District 186 has followed that requirement in the past, but this year is looking for a way out. Instead of offering Public School Choice to every student at each failing school, the district is hoping to offer the option only to three students at each failing school. Rather than offer Public School Choice to more than 4,000 schoolchildren, as it did last year, the district would offer it to about 40 students. The waiver request is currently in draft form as the district waits for feedback from the Illinois State Board of Education, but a final waiver application is due by July 30.
“We’re required by law to offer it to every kid in the school, but we’re getting to the point where we have no choice,” says Larry McVey, the district’s coordinator of Title I programs. Under the federal No Child Left Behind initiative, Title I schools – those with high poverty rates, generally 75 percent or higher – receive additional federal dollars but are also subject to more rules. One of those rules is that districts must offer students the option of transferring to a better performing school if their own school fails to make Annual Yearly Progress (AYP) for two years in a row. McVey says that as No Child Left Behind standards rise, more and more schools fail to meet them, leaving the district with fewer and fewer schools to which students from failing schools can move.
Though it has the option to move Public School Choice students to any school in the district, District 186 only moves them to other Title I schools. Asked why kids from poverty schools can only go to other poverty schools, McVey responded that a non-Title I school wouldn’t have all of the same supports, such as parent educators, who check in with families, ensuring they make it to parent-teacher conferences and sometimes connecting them to such services as clothing or food banks.
This year, 18 of more than 30 district schools are Title I schools and 13 of them had to offer Public School Choice. That’s up from seven the year before and two in the 2008-2009 school year. Though two more schools will become Title I schools next year, for a total of 20, it’s likely that even more Title I schools won’t have made AYP for a second year in a row and will have to offer Public School Choice.
Whether or not the district is permitted to offer Public School Choice to only some of the students at each failing school, as usual Springfield will not have to allow moves for all applicants. In the past, District 186 has denied moves for anywhere from 73 to 90 percent of applicants.
ISBE does not oversee how districts decide who moves, and McVey says federal guidelines are murky at best.

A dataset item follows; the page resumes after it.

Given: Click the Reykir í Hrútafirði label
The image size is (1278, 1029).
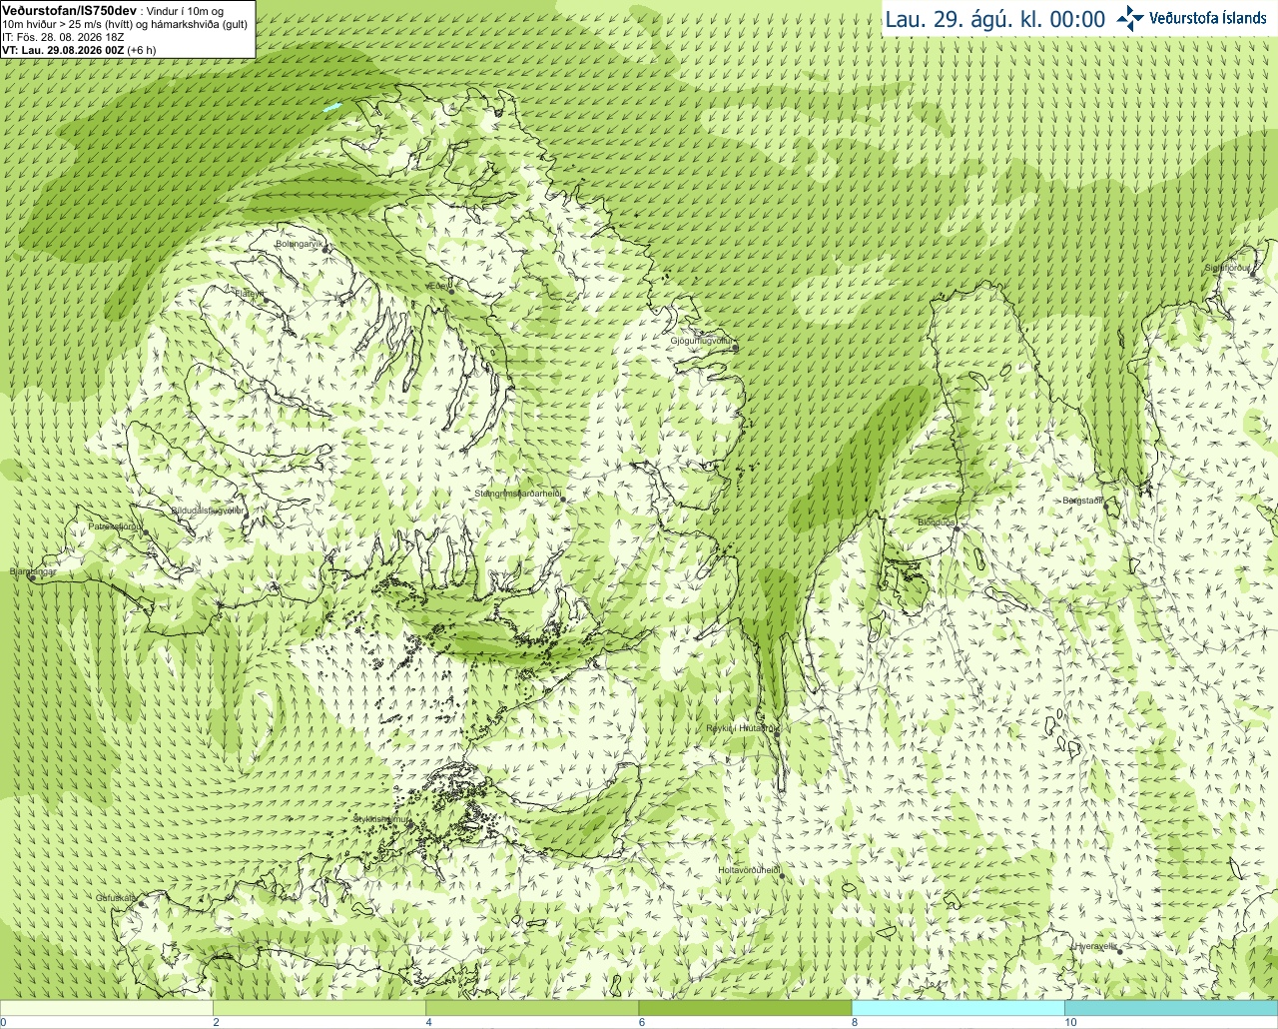Looking at the screenshot, I should (741, 728).
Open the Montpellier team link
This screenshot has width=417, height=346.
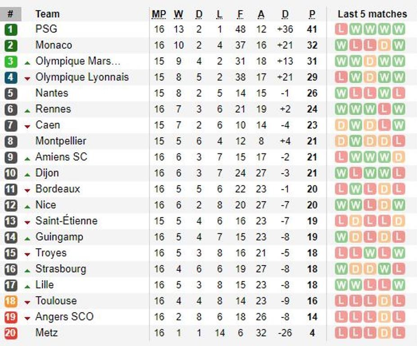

He says that individual schools in District 186 often rank students according to low-income and academic performance and then he calls parents to ensure they’re applying for a transfer for the right reasons.
“The perception of school choice is that ‘I don’t like my janitor, so this is my ticket out.’ In actuality, it’s not that at all,” McVey says. “It’s a federal mandate that says, ‘Look, if you’re at a low performing school and your child is low income and low performing, then you may have the option or opportunity to transfer to another school that would be performing better than you.’”
In the 2008-2009 school year, only two Springfield schools offered Public School Choice to a total of 800 students. Thirty-one applied for a transfer and three were actually moved. The next year, seven schools had to offer Public School Choice to 2,173 students. Ninety-nine of those students applied for a transfer and the district allowed 26 of them to change schools. For the current school year, the district offered Public School Choice to 4,108 students at 13 different schools. One hundred and twenty-eight students applied for a transfer and 29 moved to a different school.
Since 2008, most schools have only transferred between zero and four students each year, but two schools have transferred many more students at a time. Graham Elementary School moved 15 students this year, and Washington Middle School moved 20 students the year before.